We can imagine such a visualization mapping opportunities for co-creation at every level of development, each point offering collaborative potential to intervene in currently exploitative processes.

Here are a few points on that map:

Data: All creative AI systems require data to learn from, and the data will most likely come from the labor of other people. GPT-2, for example, was trained on a dataset of outbound links from Reddit receiving at least 3 karma. Google’s BERT was trained on the (mostly) human-generated text of Wikipedia and the Google Books corpus.

Sometimes that data may come from other creatures. As part of National Novel Generation Month (NaNoGenMo), people working on computational literary art curate interesting datasets for use in creative projects. One of the datasets, categorized under “generic corpora,” is an archive of all the times one NaNoGenMo participant’s cat tried to sit on their keyboard while they were writing or coding.

Cat vs. Keyboard dataset

Datasets can be quirky, intimate, sprawling, big, or small, but they will always be connected to others in some way, whether it’s designing a classification system, sourcing data from people using Mechanical Turk, or letting your cat sleep on your keyboard.

Cat vs. Keyboard data visualization

Software and hardware: Development is an intensely collaborative process, and the choice of your programming languages, APIs, servers, sensors, etc. all have collaborative implications. Are your tools proprietary? Open-source? Custom-made? Do they only work with certain systems? Are you using a pre-trained model or developing your own? What modes of being are your sensors prioritizing? How will you display your project? Who do these choices include and exclude?

Interaction: While some artists using AI focus on unedited output, others emphasize heavy editing and constant collaboration with the system before the final work ever comes in contact with a reader (or user or viewer).

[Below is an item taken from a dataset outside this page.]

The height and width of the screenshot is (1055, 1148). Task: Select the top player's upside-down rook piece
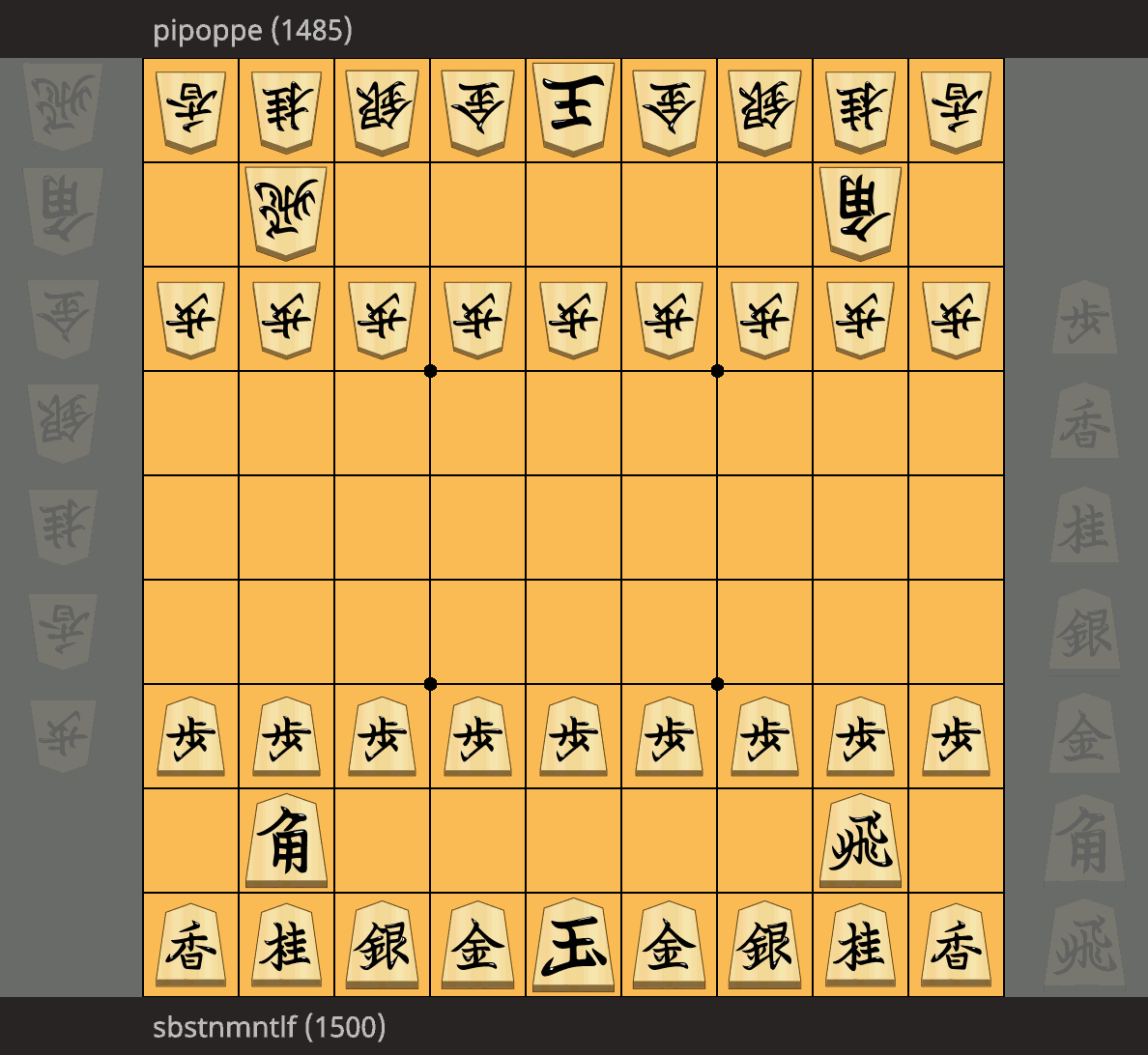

During Robin Sloan’s experimental writing workshop at the Frank-Ratchye Studio for Creative Inquiry at CMU, I was part of a collective of writers and programmers writing a speculative history of an artistic movement using Sloan’s autocomplete system, powered by Torch’s recurrent neural network server. We walked through Sloan’s approach, beginning with the computational generation of sentences, characters, and places, saving any that were especially intriguing. At the end of the day, we chose which computer-generated topics to expand on and include in our story. The next day, we worked with the machine to elaborate on the generated characters and settings. Finally, we put everything together manually and edited for final revisions.

Whether you choose to edit output or not, you must make artistic decisions about editing, interaction, and moderation. Sometimes an AI system you build will produce work that you may find offensive. The public may use it in ways you didn’t anticipate if you extend your collaborative processes, as was the case with Microsoft’s Tay experiment.

In conclusion

Once you make all of these decisions regarding opportunities for co-creation during the development process, you also have the choice of how to represent your system as it interacts with others in the world. Will it be human-shaped? Will it have a name? Why or why not? Are you trying to play on the mystification of AI systems or are you trying to demystify?

This article is part of Collective Wisdom, an Immerse series created in collaboration with Co-Creation Studio at MIT Open Documentary Lab. Immerse’s series features excerpts from MIT Open Documentary Lab’s larger field study — Collective Wisdom: Co-Creating Media within Communities, across Disciplines and with Algorithms — as well as bonus interviews and exclusive content.

Immerse is an initiative of the MIT Open DocLab and The Fledgling Fund, and it receives funding from Just Films | Ford Foundation and the MacArthur Foundation. IFP is our fiscal sponsor. Learn more here. We are committed to exploring and showcasing media projects that push the boundaries of media and tackle issues of social justice — and rely on friends like you to sustain ourselves and grow. Join us by making a gift today.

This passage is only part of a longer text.